I picked up a copy of VB NET this past weekend, half out of curiousity, and half out of fear. I have been programming (or so some people say) in VB 3 through 6 for about 9 years (COBOL and other languages for close to 20) and found a negligible learning curve from version to version. With VB NET I fear I have met my Waterloo, and my programming career has passed it's Zenith. "Holy bat shit Batman, the Riddler has totally scrambled the Visual Basic language." I had read a few technical articles that warned VB NET was a radical change from the VB we all knew and loved. It figures the evil empire up in Redmond has totally shuffled the deck once again. I jumped on the VB band wagon to escape the stigma and glue factory that befell most of us aging COBOL programmers. Shit! damn! VB has become as cryptic as C and Java. I will have to either begin taking mind altering drugs, or hand over my magic wand and wizard's robe, "mommie, they told me I'm not a programmer any more." It's back to square one again and learning to write a short program that says "Hello World!", as if I had never programmed a line of code before. At least in prior revisions the language remained compatible for the most part, and the upgrade wizard might bark at a line of code or some function. When I tried importing my rather short and elegant slide viewer program written in VB 6 into NET, it barfed on 1297 lines out of 1300 lines of code, and had no clue what any of the controls on the forms were. When I finally manage to write my fist bug free program in VB NET, it will be simple and just display, "Paper or Plastic?", or click the other button and it displays, "You want fries with that?"  I took a week long "Intro to Java" class last year, and to be honest came out of it know less than when I went in.

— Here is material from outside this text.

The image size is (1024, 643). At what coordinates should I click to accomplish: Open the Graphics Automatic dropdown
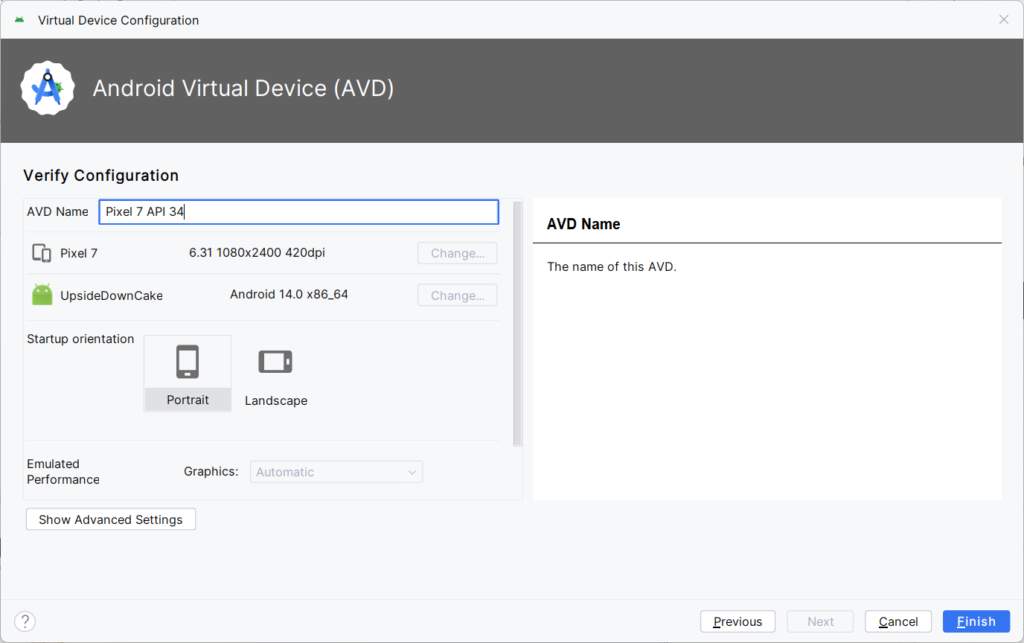tap(336, 472)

Anyway I began a new journal (if you want to call it that) link is in the general rant section. I used to write this sort of crap back in my Usenet dayz and a lot of people enjoyed it. SO submitted for you amusement, is Part 1 of Observations From A Dying Planet this journal will probably grow as the spirit moves me; we'll see.

The May journal is oficially closed due to lack of interest, energy, and an overall state of despair over the world in general; all hail King George, Pax Americana.